En esta época del año veo una única estrella desde mi habitación. Me despierto a la mitad de la noche y nos miramos en homenaje silencioso. Inevitablemente pienso: no es una estrella porque no titila, es Venus, o algún otro planeta. La ciudad mata las estrellas, mata el cielo. La diferencia entre este cielo y el que imaginaron tantas novelas distópicas es que, al menos en Buenos Aires, el sol brilla generoso aún en invierno.

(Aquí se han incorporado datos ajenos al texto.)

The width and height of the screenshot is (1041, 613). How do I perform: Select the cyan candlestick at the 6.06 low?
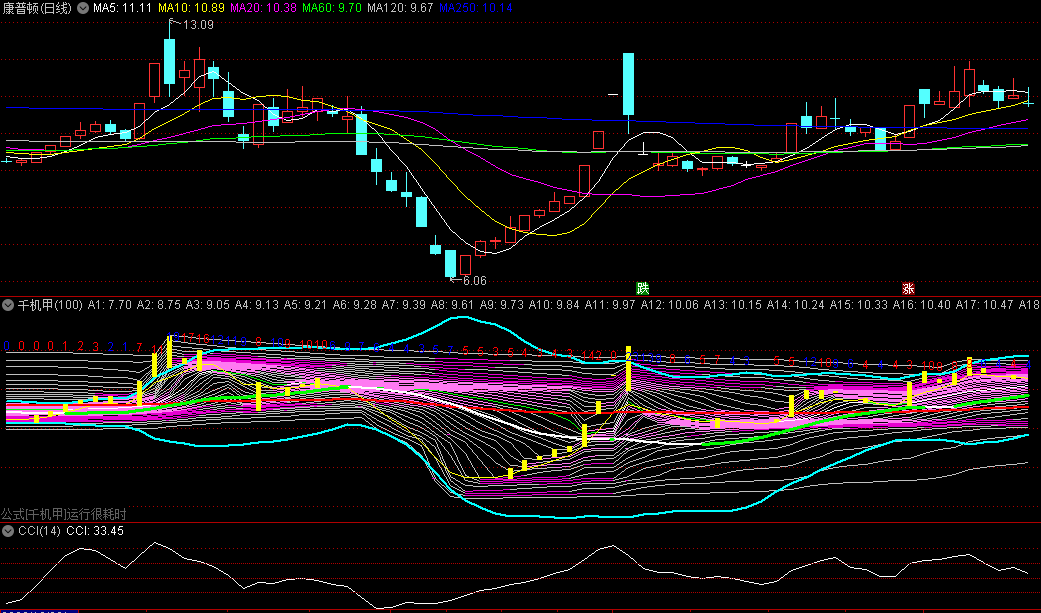[450, 263]
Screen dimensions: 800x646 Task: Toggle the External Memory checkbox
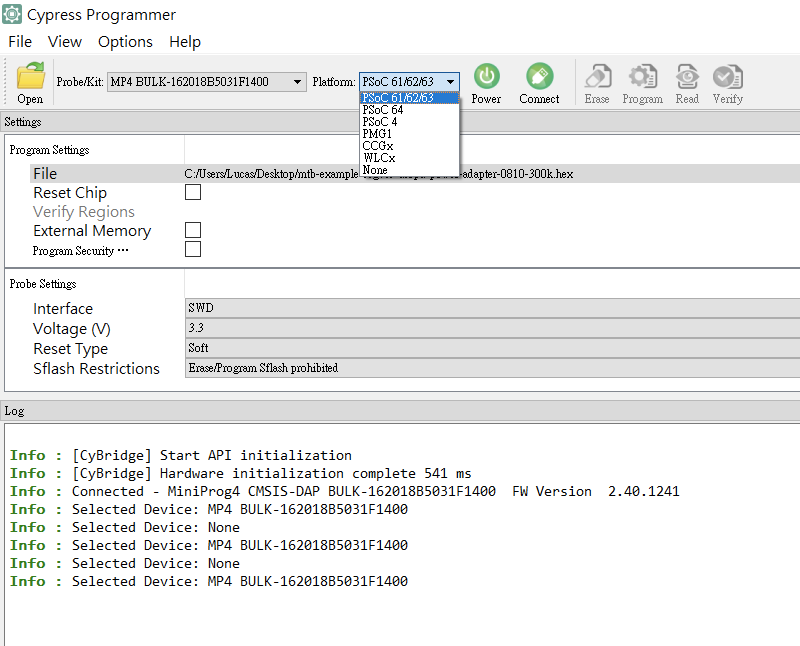click(x=193, y=230)
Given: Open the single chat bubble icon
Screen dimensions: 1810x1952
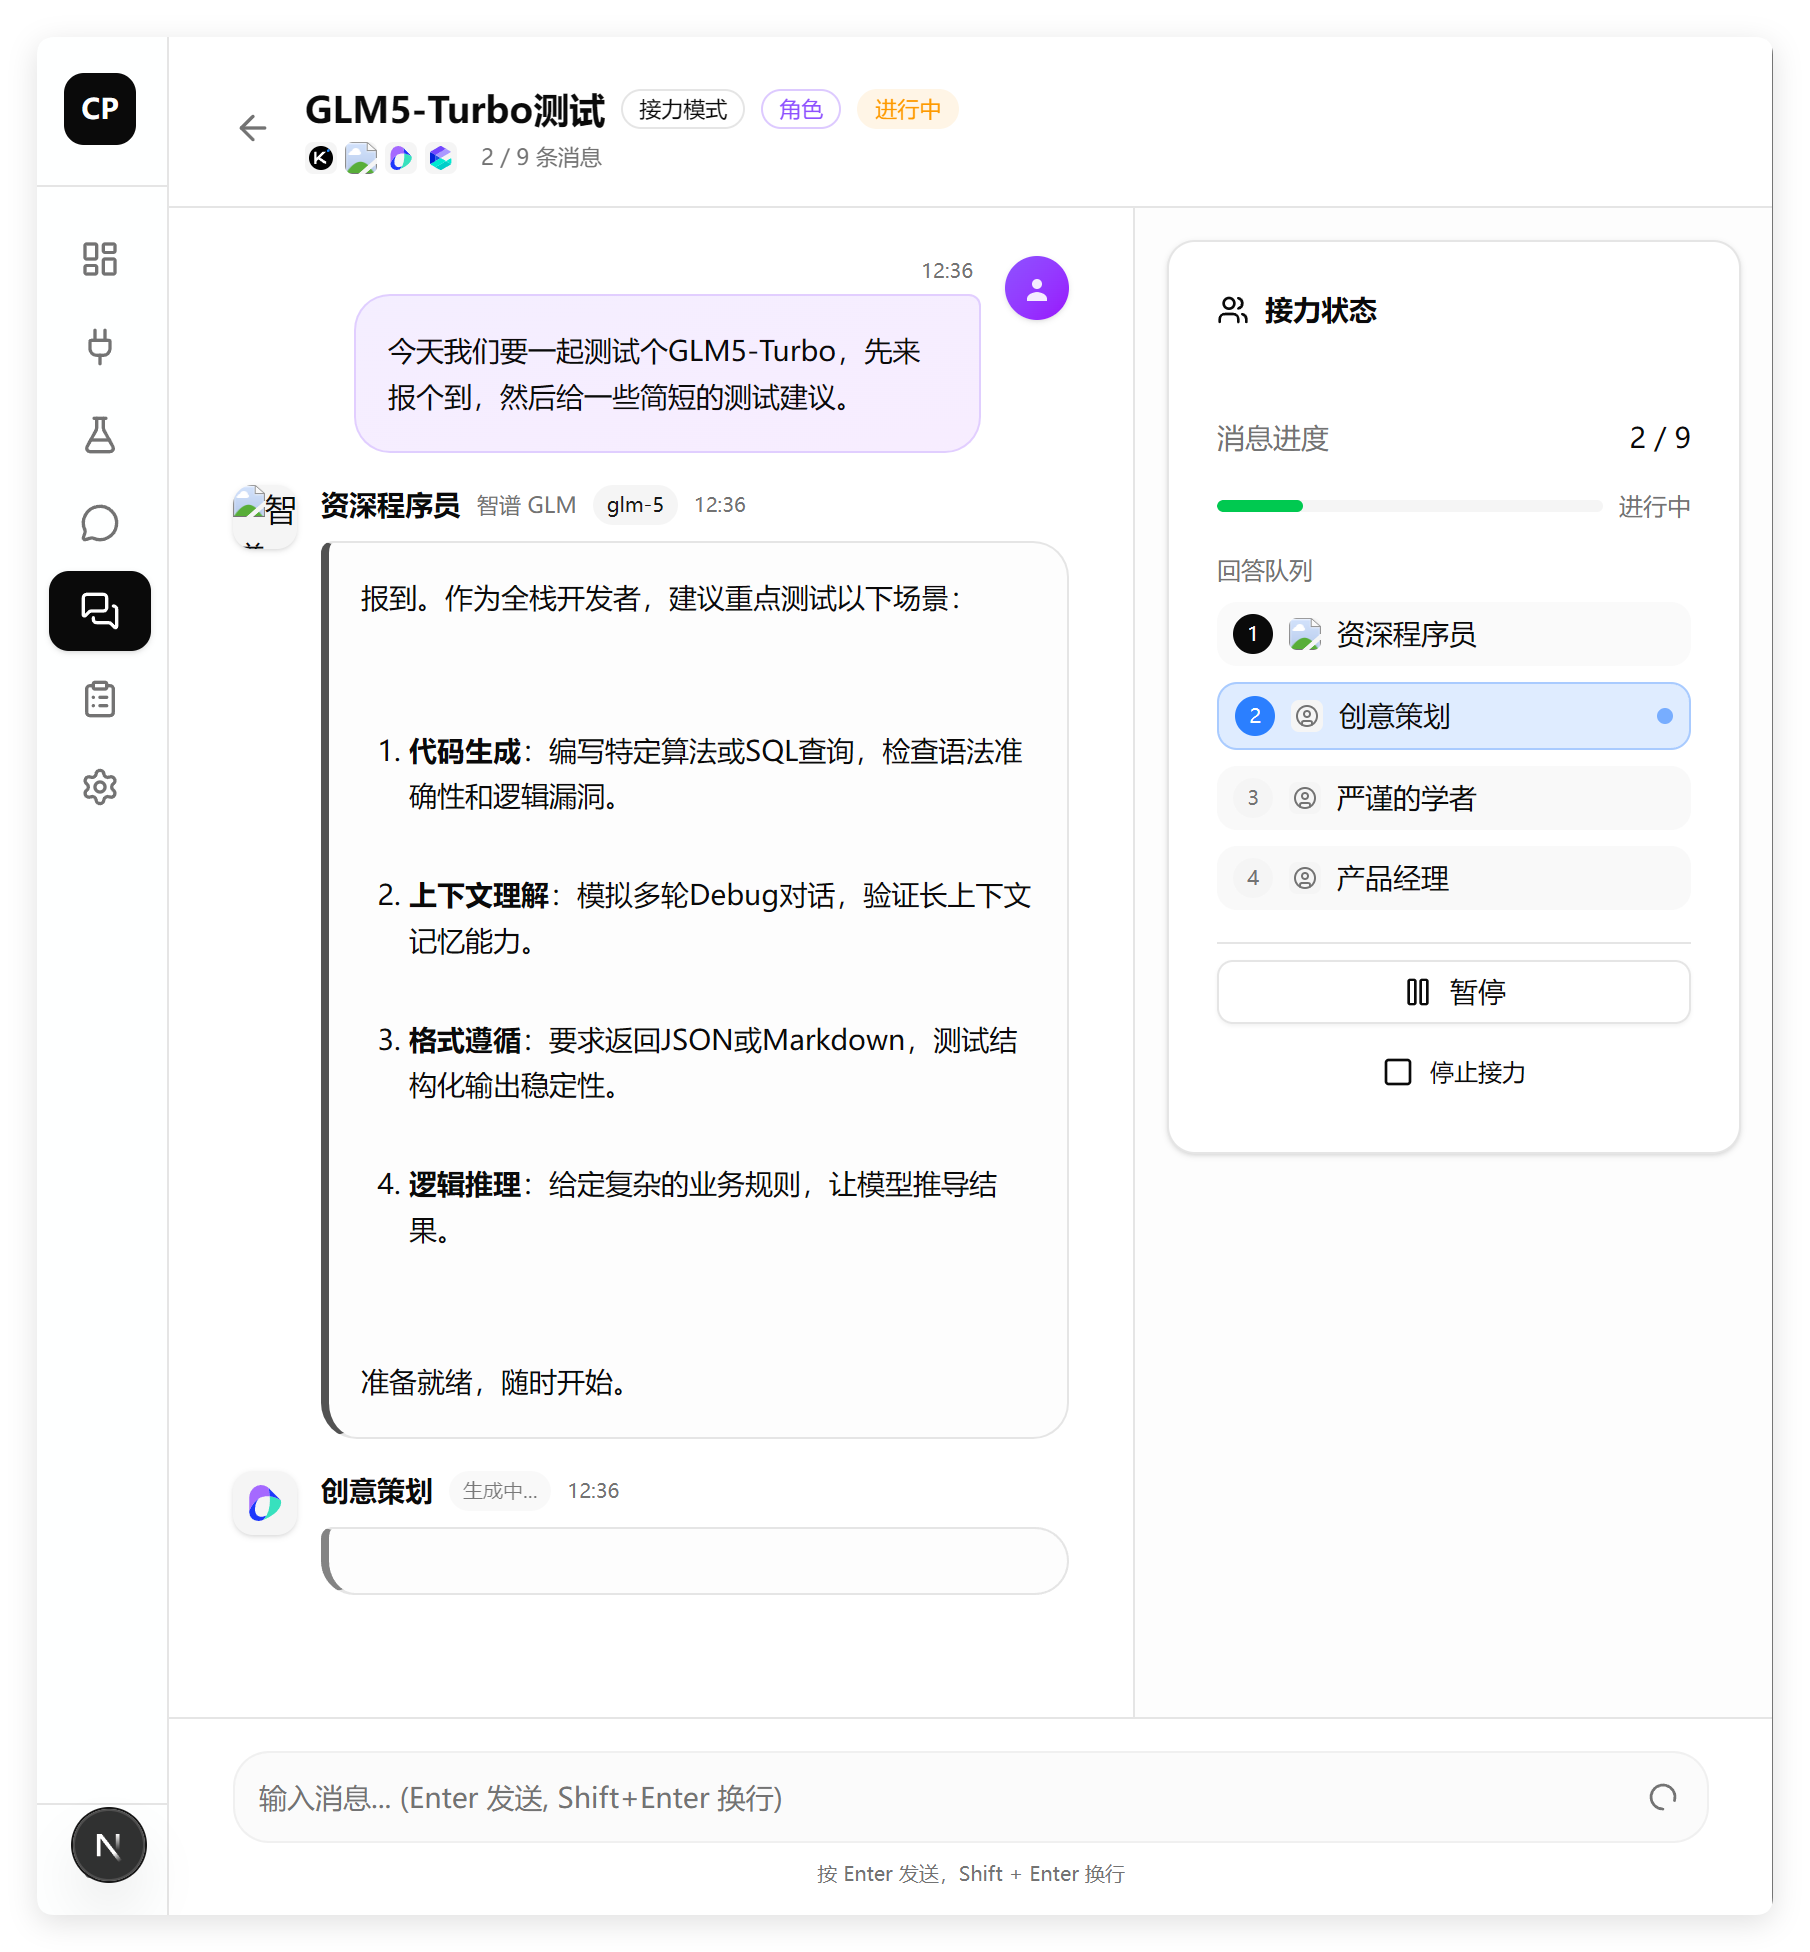Looking at the screenshot, I should [x=100, y=523].
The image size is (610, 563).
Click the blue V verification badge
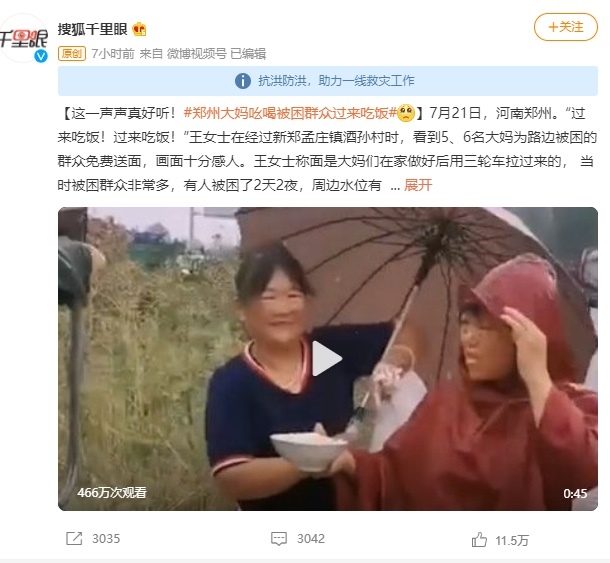[40, 56]
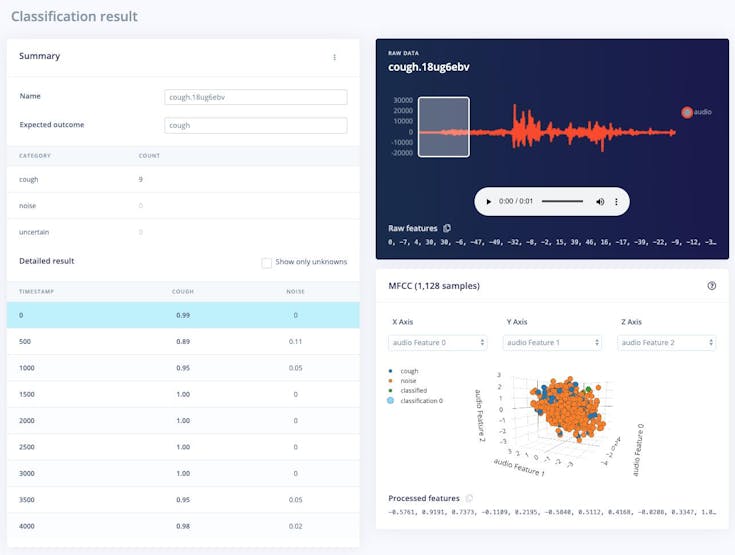The width and height of the screenshot is (735, 555).
Task: Click the highlighted window on the waveform
Action: 443,127
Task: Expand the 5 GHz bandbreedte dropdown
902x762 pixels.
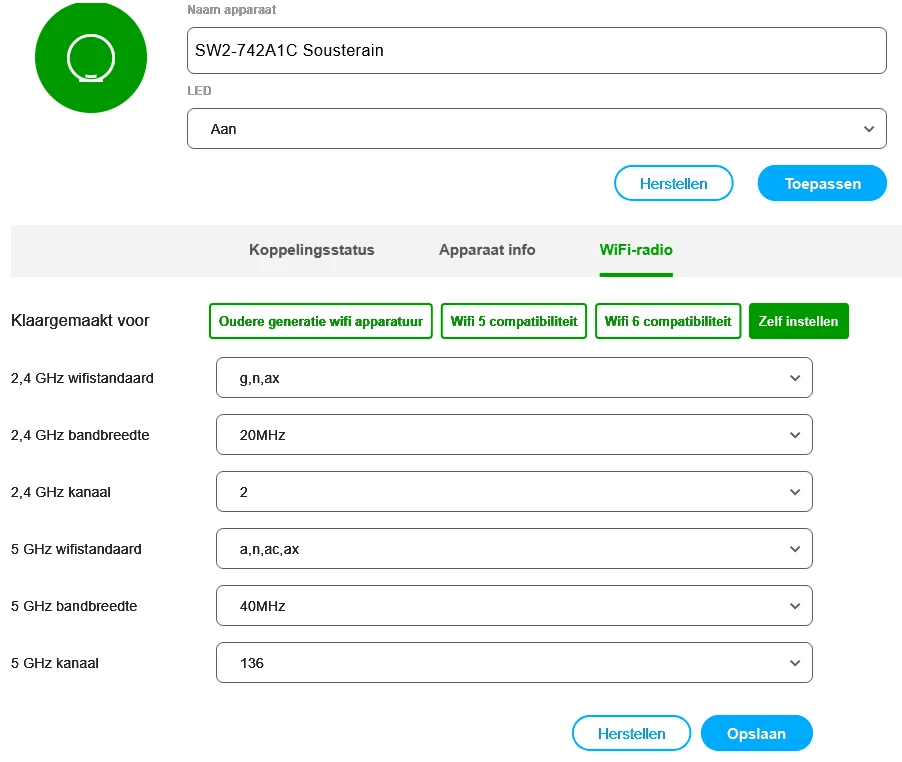Action: click(514, 606)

Pero ese pensamiento es un alivio frágil: últimamente hay humo en el aire. Un humo que viaja sin sujeción a fronteras o pasaportes, un humo producido en alguna región remota, así como nuestro propio humo alcanza otras costas. La atmósfera de esta porción del globo no se limita a reflejar las acciones de quienes viven en la zona. Ella tiene sus propias corrientes, así como el mar.
Hace poco estuve en un lugar que de noche es muy oscuro. La ausencia de luces citadinas permite ver esas estelas blanco-azuladas que para quien vivió siempre en la ciudad pueden ser confundidas con nubes, hasta advertir que están fijas. Deduzco que ellas son el motivo por el que nuestra galaxia fue bautizada vía láctea. Recibo este regalo con un sentimiento mixto de agradecimiento y deuda. Mi homenaje nocturno precisaría de varios insomnios para rendir honores a cada estrella y a cada nebulosa.
¿Hay valor en un culto silente, una observación extática sin acción, una adoración que no salva el cielo, que no apaga incendios? Tal vez llegue tarde con este desvelo para aplacar los fuegos de hoy, pero ¿qué pasaría si te dejaras contagiar por esta pleitesía celeste?